Texto de lectura:
La hérida o nosotros lo epicúreos

sábado, 12 de octubre de 2013



LA HÉRIDA O NOSOTROS LOS EPICÚREOS
Por Lucrecio a través de Pascal Quignard.



Afrodita nació de la espuma de un sexo de hombre cercenado. O se la representa emergiendo de una ola, que de todos modos no es otra cosa que la espuma de ese mismo sexo arrojado al mar. Los antiguos griegos decían que lo que evacuaba el phallós semejaba la espuma del mar. Galeno, en De semine, describe el esperma como un líquido blanco (dealbalum), espeso (crassum), espumoso (spumosum), animado y cuyo olor se asemeja al que emana del saúco.

¿De qué coito nace Afrodita? Urano abraza a Gea. Cronos, emboscado detrás del seno de su madre, sosteniendo con la mano derecha la hoz curva (harpe), agarra con la mano izquierda los genitales de Urano, los corta y corta también el phallós, y luego lo tira todo por encima de su hombro, cuidando de no mirar hacia atrás (Hesíodo, Teogonía, 187). Gotas de sangre caen sobre la tierra: son las guerras y los conflictos. El sexo aún erecto cae al mar e inmediatamente surge Afrodita de las aguas.

Consigna 1: ¿Puedes reproducir el fragmento del texto sobre Afrodita que empieza en "sábado, 12 de" y termina en "emana del saúco.", cambiando "esperma" por "semen"?
Consigna 2: ¿Cómo quedaría, en forma de lista breve, el párrafo del texto sobre Afrodita que comienza con "¿De qué coito nace Afrodita?", conservando sus datos principales?

[Entradas de una fuente de datos]

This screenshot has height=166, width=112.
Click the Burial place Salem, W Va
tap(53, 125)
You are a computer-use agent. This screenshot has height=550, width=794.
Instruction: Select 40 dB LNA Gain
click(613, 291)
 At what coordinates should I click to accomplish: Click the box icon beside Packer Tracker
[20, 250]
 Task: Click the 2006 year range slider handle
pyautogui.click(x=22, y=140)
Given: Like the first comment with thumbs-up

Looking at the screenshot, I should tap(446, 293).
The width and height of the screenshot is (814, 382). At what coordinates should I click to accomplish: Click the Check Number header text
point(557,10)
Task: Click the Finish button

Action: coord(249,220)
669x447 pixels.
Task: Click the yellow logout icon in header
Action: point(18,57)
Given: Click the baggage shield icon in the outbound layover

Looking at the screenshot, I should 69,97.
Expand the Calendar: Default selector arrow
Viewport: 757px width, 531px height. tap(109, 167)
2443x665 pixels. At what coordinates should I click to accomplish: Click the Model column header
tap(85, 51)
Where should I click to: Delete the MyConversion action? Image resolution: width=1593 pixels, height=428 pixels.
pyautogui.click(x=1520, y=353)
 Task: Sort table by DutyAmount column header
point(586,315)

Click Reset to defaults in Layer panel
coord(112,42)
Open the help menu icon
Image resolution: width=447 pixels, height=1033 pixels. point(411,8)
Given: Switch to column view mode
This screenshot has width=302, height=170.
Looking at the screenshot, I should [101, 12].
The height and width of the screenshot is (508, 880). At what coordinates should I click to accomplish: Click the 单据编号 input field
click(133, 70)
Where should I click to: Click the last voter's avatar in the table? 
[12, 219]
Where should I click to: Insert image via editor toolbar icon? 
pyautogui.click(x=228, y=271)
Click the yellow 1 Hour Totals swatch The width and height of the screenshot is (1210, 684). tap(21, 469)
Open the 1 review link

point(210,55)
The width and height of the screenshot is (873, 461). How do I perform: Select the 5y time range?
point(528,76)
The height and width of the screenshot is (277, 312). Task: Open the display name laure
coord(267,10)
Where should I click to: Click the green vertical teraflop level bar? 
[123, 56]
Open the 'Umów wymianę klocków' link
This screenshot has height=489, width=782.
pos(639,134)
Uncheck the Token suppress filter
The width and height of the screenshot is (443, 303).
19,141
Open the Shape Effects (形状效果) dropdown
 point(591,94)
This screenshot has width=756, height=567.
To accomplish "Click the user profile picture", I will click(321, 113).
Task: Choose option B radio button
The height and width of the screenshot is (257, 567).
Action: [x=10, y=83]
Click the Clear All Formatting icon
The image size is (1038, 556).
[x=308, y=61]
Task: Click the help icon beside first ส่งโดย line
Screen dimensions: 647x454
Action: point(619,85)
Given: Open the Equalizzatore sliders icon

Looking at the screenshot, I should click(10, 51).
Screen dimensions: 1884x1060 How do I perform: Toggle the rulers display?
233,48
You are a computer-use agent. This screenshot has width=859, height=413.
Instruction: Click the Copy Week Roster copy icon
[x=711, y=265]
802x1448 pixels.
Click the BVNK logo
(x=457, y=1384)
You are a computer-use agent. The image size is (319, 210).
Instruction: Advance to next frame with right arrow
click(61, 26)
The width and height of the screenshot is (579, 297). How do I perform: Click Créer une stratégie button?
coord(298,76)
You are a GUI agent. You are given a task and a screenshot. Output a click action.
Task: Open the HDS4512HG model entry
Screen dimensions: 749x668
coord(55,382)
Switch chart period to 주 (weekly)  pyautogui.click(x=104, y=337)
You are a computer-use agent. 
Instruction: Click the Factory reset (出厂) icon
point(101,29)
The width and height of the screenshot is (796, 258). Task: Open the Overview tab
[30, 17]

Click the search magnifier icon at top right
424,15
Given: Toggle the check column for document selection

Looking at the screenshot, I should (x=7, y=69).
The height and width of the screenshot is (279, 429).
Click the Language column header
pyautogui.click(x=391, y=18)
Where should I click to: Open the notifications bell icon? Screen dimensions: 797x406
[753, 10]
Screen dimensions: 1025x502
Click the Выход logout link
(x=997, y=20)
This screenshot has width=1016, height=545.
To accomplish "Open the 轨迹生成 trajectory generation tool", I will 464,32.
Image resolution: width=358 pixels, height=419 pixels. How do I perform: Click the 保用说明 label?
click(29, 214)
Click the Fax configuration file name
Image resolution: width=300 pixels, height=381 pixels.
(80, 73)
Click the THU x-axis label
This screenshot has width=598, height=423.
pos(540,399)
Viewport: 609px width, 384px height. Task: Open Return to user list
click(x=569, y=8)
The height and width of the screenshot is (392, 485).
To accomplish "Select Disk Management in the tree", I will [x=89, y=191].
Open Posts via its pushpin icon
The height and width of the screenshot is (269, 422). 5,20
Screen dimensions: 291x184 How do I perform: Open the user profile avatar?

Respuesta 1:
sábado, 12 de octubre de 2013



LA HÉRIDA O NOSOTROS LOS EPICÚREOS
Por Lucrecio a través de Pascal Quignard.



Afrodita nació de la espuma de un sexo de hombre cercenado. O se la representa emergiendo de una ola, que de todos modos no es otra cosa que la espuma de ese mismo sexo arrojado al mar. Los antiguos griegos decían que lo que evacuaba el phallós semejaba la espuma del mar. Galeno, en De semine, describe el semen como un líquido blanco (dealbalum), espeso (crassum), espumoso (spumosum), animado y cuyo olor se asemeja al que emana del saúco.

Respuesta 2:
- Urano abraza a Gea.
- Cronos, escondido detrás del seno de su madre y con la hoz curva (harpe) en la mano derecha, agarra con la izquierda los genitales de Urano y los corta junto con el phallós.
- Los arroja por encima de su hombro sin mirar atrás (Hesíodo, Teogonía, 187).
- Las gotas de sangre que caen sobre la tierra son las guerras y los conflictos.
- El sexo, aún erecto, cae al mar y de las aguas surge Afrodita.